Publish, and be damned

Once great friends with Robert Mugabe, journalist Wilf Mbanga was forced into exile. Genevieve Roberts meets the editor of Zimbabwe's newest opposition newspaper

From a small dining-room converted into an office in southern England, Wilf Mbanga is working with his chief sub-editor, Trish, who is also his wife. Among the ordered chaos of abandoned newspapers and journals, their two computers and a couple of telephones are serving as an international newsroom.

From a small dining-room converted into an office in southern England, Wilf Mbanga is working with his chief sub-editor, Trish, who is also his wife. Among the ordered chaos of abandoned newspapers and journals, their two computers and a couple of telephones are serving as an international newsroom.

While most people would suffer under the stress of founding a newspaper, Mbanga, aged 57, is thriving. "I'm passionate about newspapers. I love newspapers," he laughs. This is the first time he has worked on a newspaper with his wife, although they met 27 years ago, working in the same office for sister titles in Zimbabwe.

The founder of the now-silenced Daily News, the sole daily independent newspaper in Zimbabwe, has set up a new title, The Zimbabwean. It will be published in London and Johannesburg, with copies from South Africa distributed in Zimbabwe. The first issue of the weekly will come out on Friday, six weeks before national elections. Its aim is to provide crucial, unbiased information in a country saturated with propaganda.

Anonymous reporters in Zimbabwe are defying the media blackout imposed by Robert Mugabe, the President, and working against the regime to provide independent news from inside the country. Journalists in South Africa and Britain are also writing about life in the diaspora, aimed at the 3.5 million Zimbabweans living in exile.

"The Zimbabwean media is made up of very brave people," says Mbanga. "They were brave to work for the Daily News when journalists were being locked up.
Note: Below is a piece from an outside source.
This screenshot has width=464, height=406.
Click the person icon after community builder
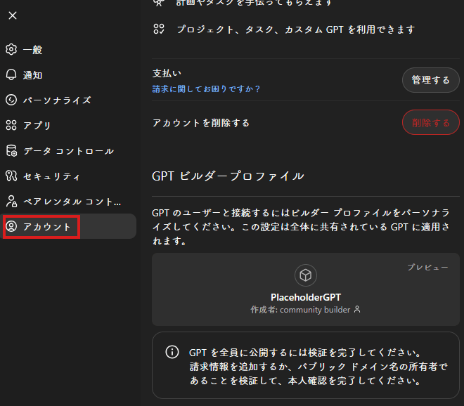tap(357, 310)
Very few of the pieces written inside or outside the country will carry the names of the writers."

Mbanga used to be friends with Mugabe. He is direct about their relationship. "From the moment we shook hands, we became firm friends. We both liked rock'n'roll, Elvis Presley, jazz, and country and western music."

They met in 1974 when Mbanga was a reporter. They shared a passion for music, were both Roman Catholics and Mbanga believed in Mugabe's love for Zimbabwe. Mugabe gave him exclusive interviews and admired his writing style, so much so that Mugabe asked Mbanga to become the founding editor of the government-run news agency in 1981, and Mbanga leapt at the chance. They travelled together; to India, East Africa and London.

But things changed. In 1983, Mbanga heard rumours of massacres in the south-western part of the country. At first he refused to believe that Mugabe was responsible. "He was well-spoken, a natty dresser," he says. "He liked the fine things in life. Mugabe was different and he cared. He really loved his country. It was the Teflon effect; I could not accept that he was corrupt, I did not believe the rumours of these atrocities."

Years later, he found out that Mugabe was responsible for the Matabeleland massacres of up to 20,000 people. But it was not until the 1995 elections, when the economy was in freefall and he could no longer discuss politics in newspaper, that Mbanga realised Mugabe had turned into a "monster". The erosion of human rights had become unpalatable. "Power corrupts, absolutely, and I was left disillusioned by the man who I had had absolute faith in," he says.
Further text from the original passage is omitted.